Son muchos los encantos que nos puede ofrecer la siempre bella Venecia, un ejemplo claro de ello viene a ser la Plaza de San Marcos, la cual en su momento fuera denominada por el mismísimo Napoleón como “La plaza más bella de toda Europa”. Para comenzar, se destaca en este lugar que el suelo está conformado por losas de piedra de Istria y cuando levantemos la vista podremos vislumbrar una gran cantidad de edificios históricos de gran belleza arquitectónica e importancia, por ejemplo, podemos encontrar la gran Torre del Reloj, la Procuraduría Vieja y la Procuraduría Nueva, estas dos últimas con diversos encantos propios.

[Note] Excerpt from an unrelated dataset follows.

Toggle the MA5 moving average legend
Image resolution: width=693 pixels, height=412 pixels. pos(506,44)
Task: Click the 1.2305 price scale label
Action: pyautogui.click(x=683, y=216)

Por otro lado, Venecia también es muy popular por sus iglesias y puentes, En el caso de las primeras vale resaltar a la Basílica de San Marcos, llena de cúpulas y una apariencia externa muy icónica para los pobladores locales, su origen data del siglo XI, teniendo también entre sus características cierta influencia estética oriental.
En cuanto a los puentes vale mencionar algunos de los más icónicos, por ejemplo el Puente de los Suspiros, cercano al Palacio Ducal; el Puente de Rialto; el moderno Puente de la Constitución; o el Puente de los Descalzos. Todos los puentes antes mencionados gozan de un encanto arquitectónico único, además de ser posible sus visitas mediante paseo en góndola.